**Task statement**
Begin at the line containing "How do I perform: Click" and retype each line through the end of the records exactly. Include nothing else and no pictures.

Collected data:
────────
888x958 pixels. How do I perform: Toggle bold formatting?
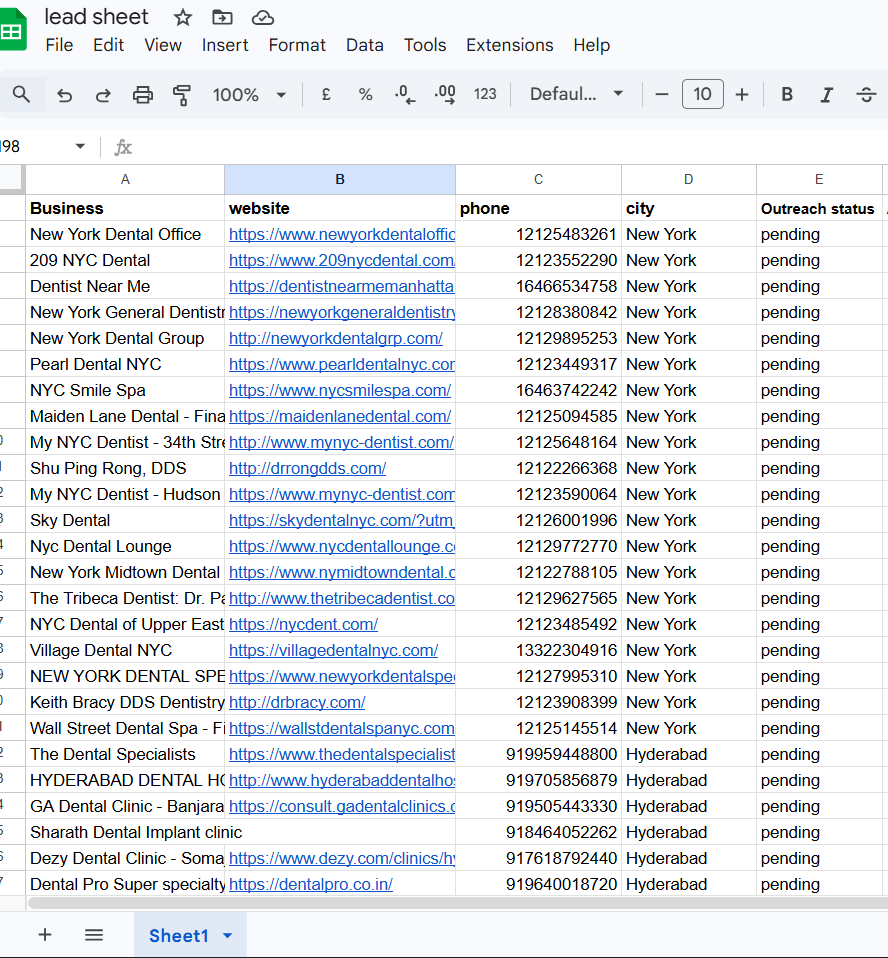pos(787,94)
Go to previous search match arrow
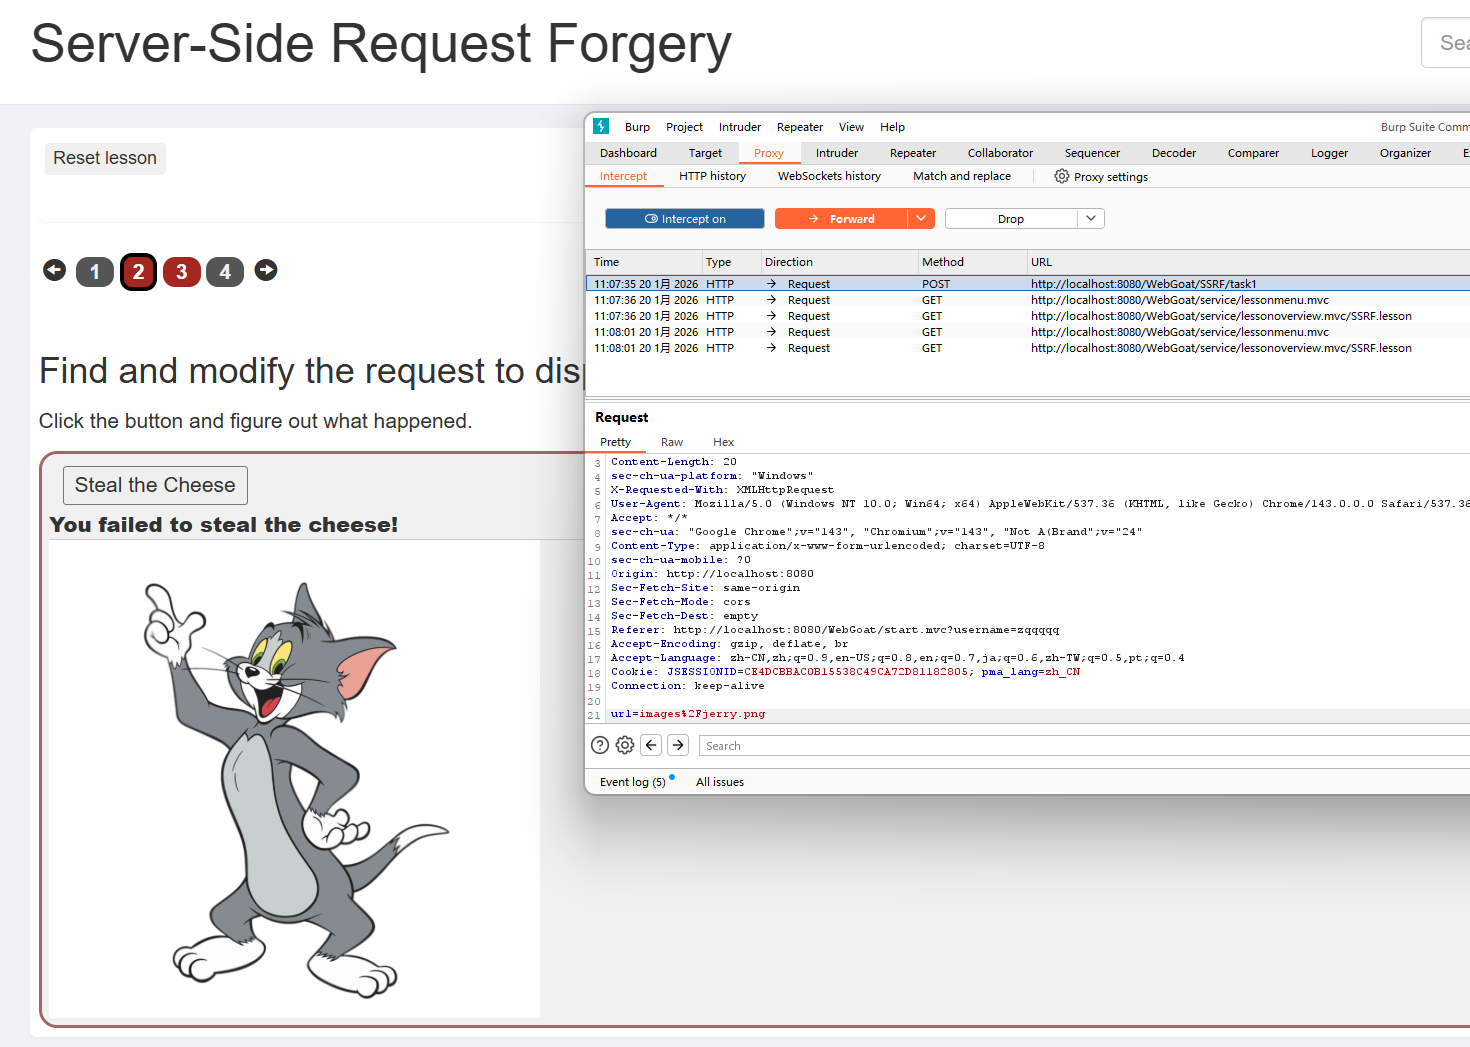Image resolution: width=1470 pixels, height=1047 pixels. 651,745
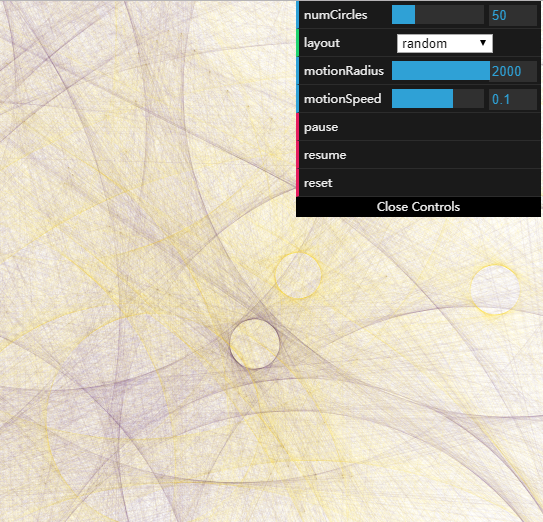Click the layout label text

(322, 43)
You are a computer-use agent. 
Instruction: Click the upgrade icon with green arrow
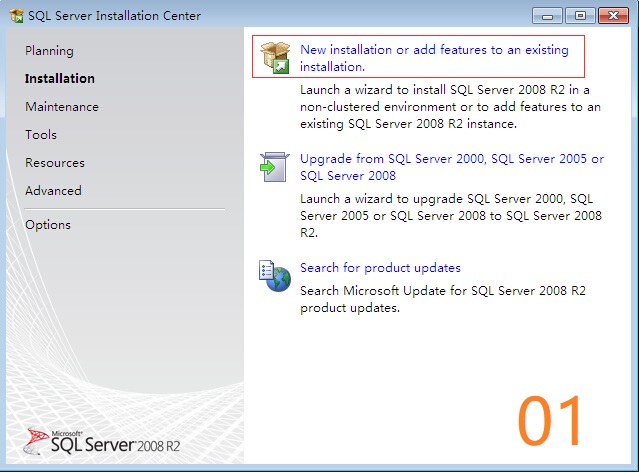tap(275, 167)
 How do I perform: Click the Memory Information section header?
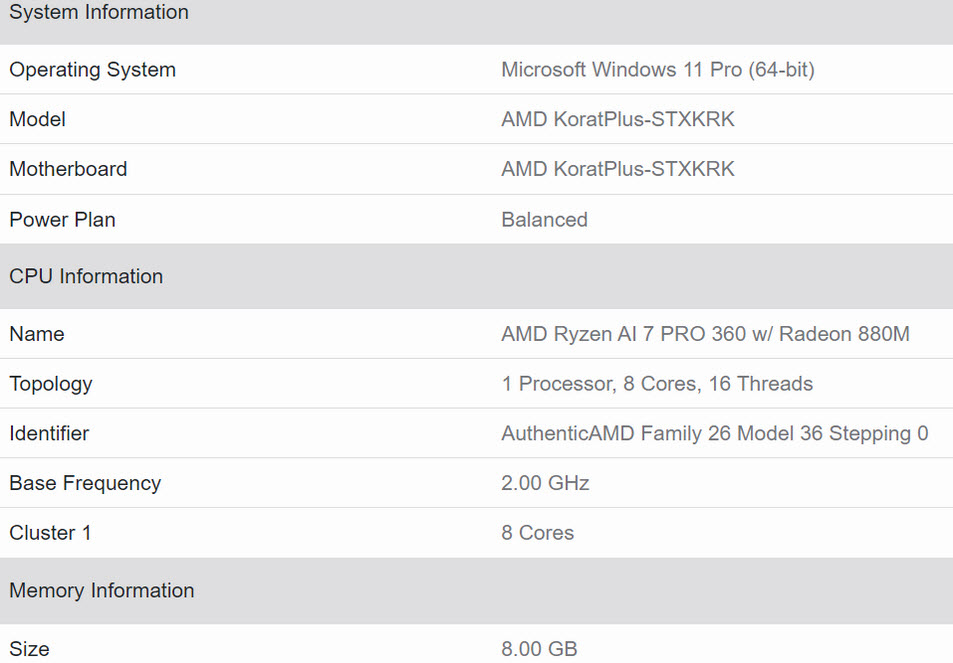[101, 591]
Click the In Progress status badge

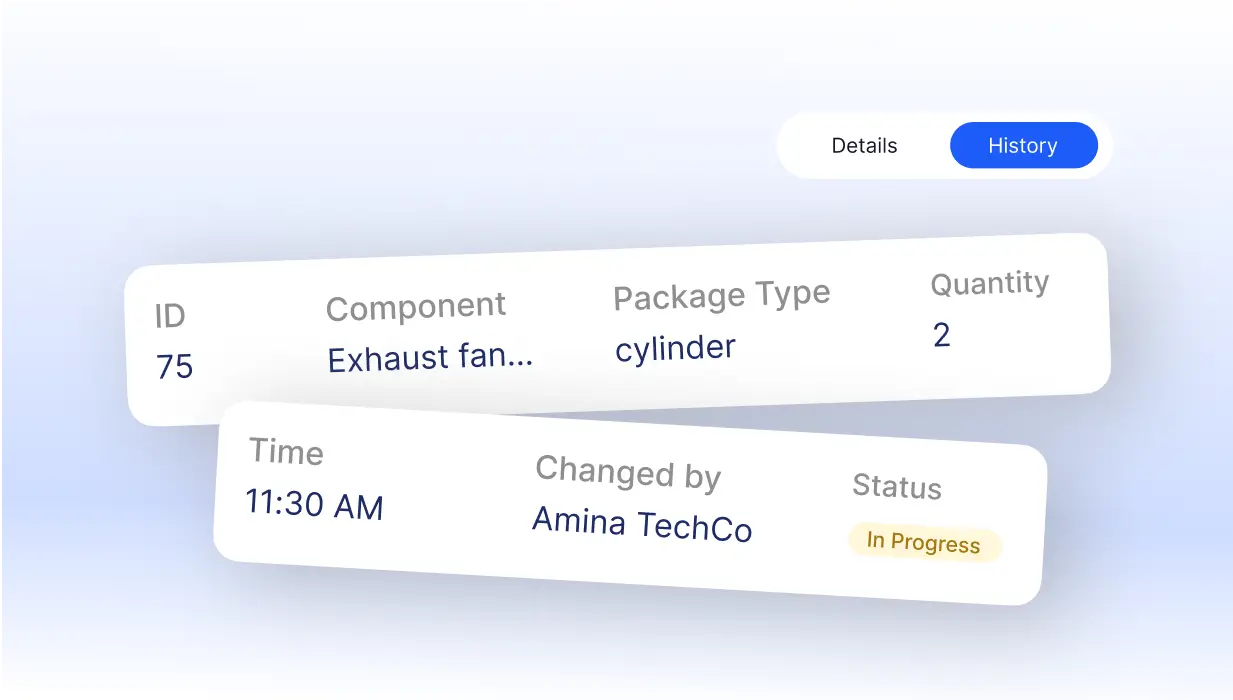coord(924,543)
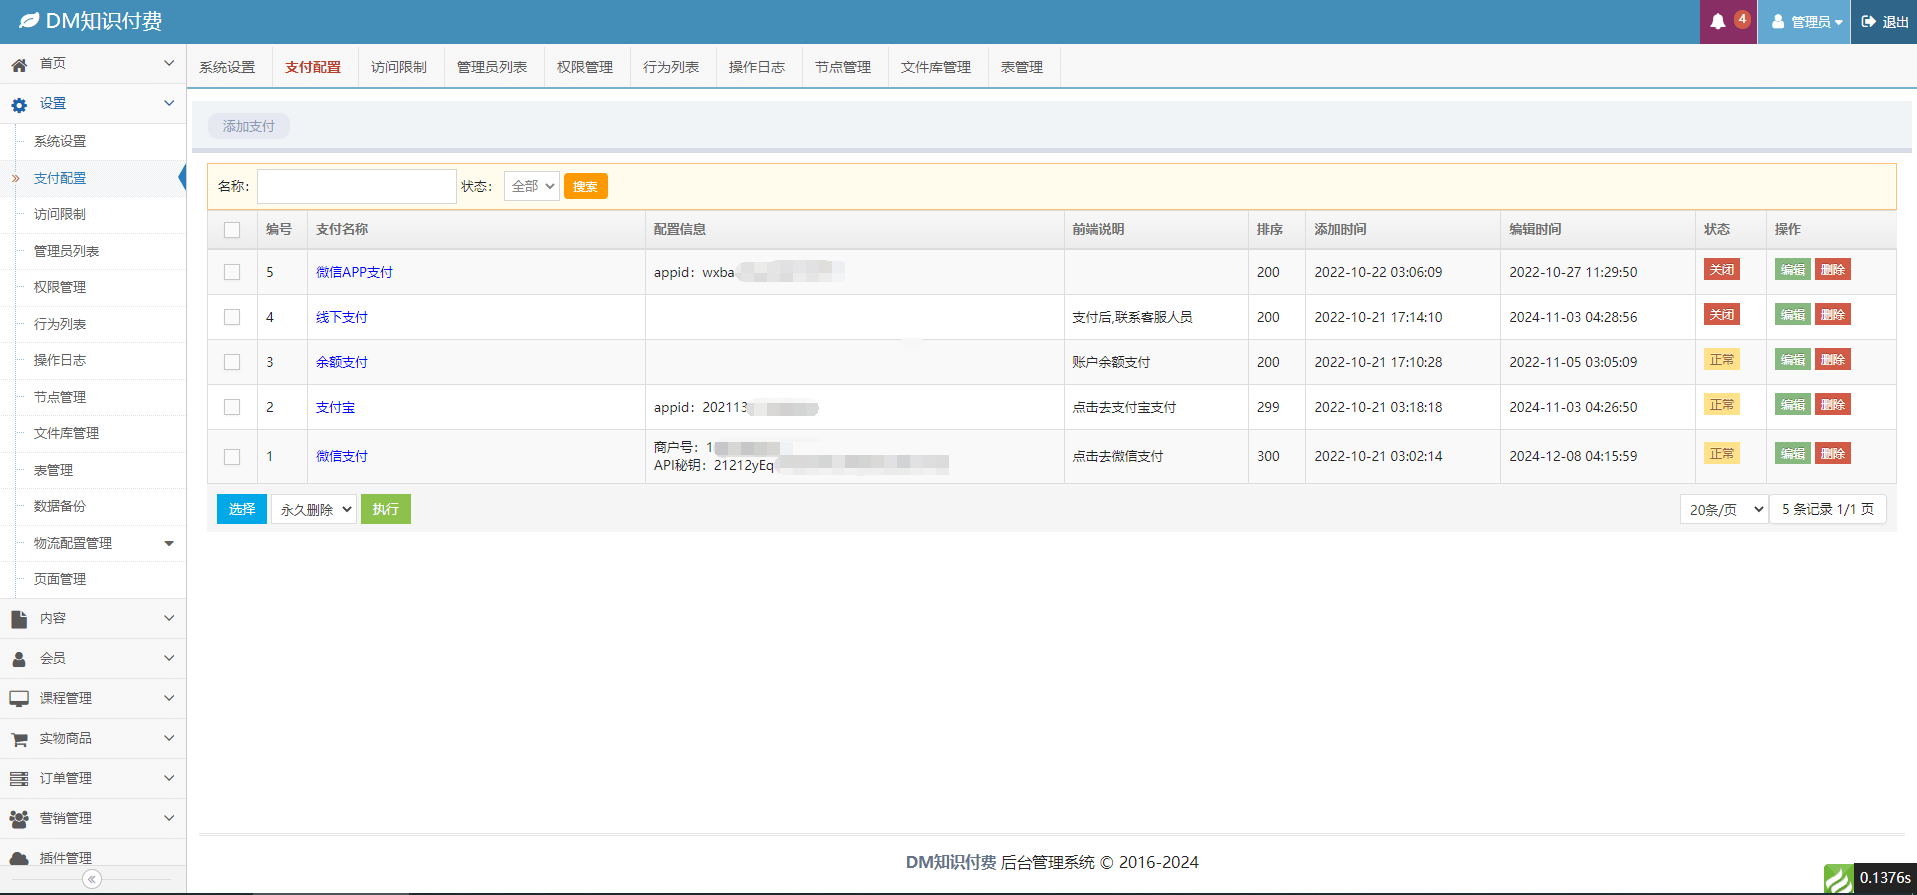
────────
**Final answer**
 How do I perform: Click the Memory Information section header?
[101, 591]
Click the In Progress status badge

coord(924,543)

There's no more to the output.